| WHAT THE TASK REQUIRES |
The whole listing below should be retyped exactly, without any images.

| PROVIDED RECORDS |
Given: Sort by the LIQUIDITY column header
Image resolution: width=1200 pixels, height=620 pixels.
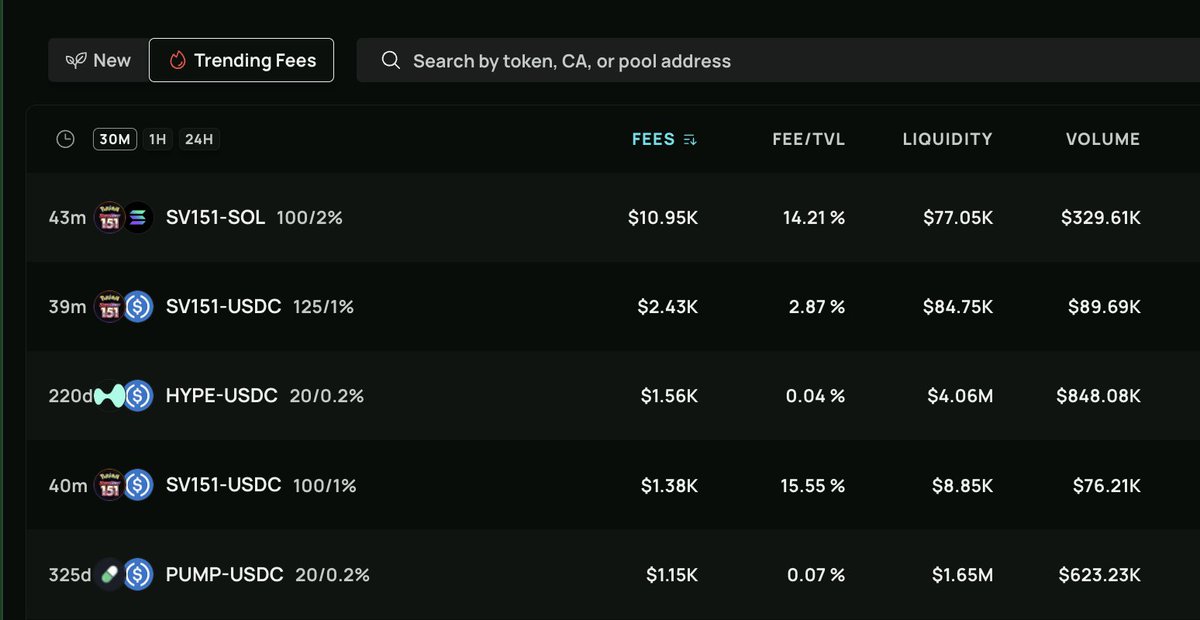Looking at the screenshot, I should tap(947, 139).
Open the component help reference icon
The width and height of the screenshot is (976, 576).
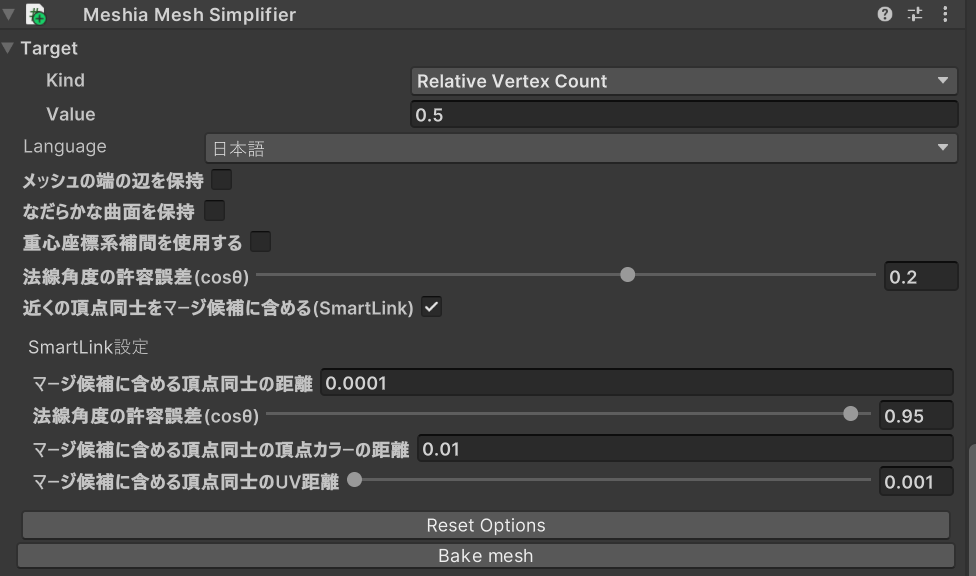[x=884, y=14]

| EXERCISE RESULT |
Given: Sort by the LIQUIDITY column header
Image resolution: width=1200 pixels, height=620 pixels.
Looking at the screenshot, I should tap(947, 139).
Open the component help reference icon
The width and height of the screenshot is (976, 576).
[x=884, y=14]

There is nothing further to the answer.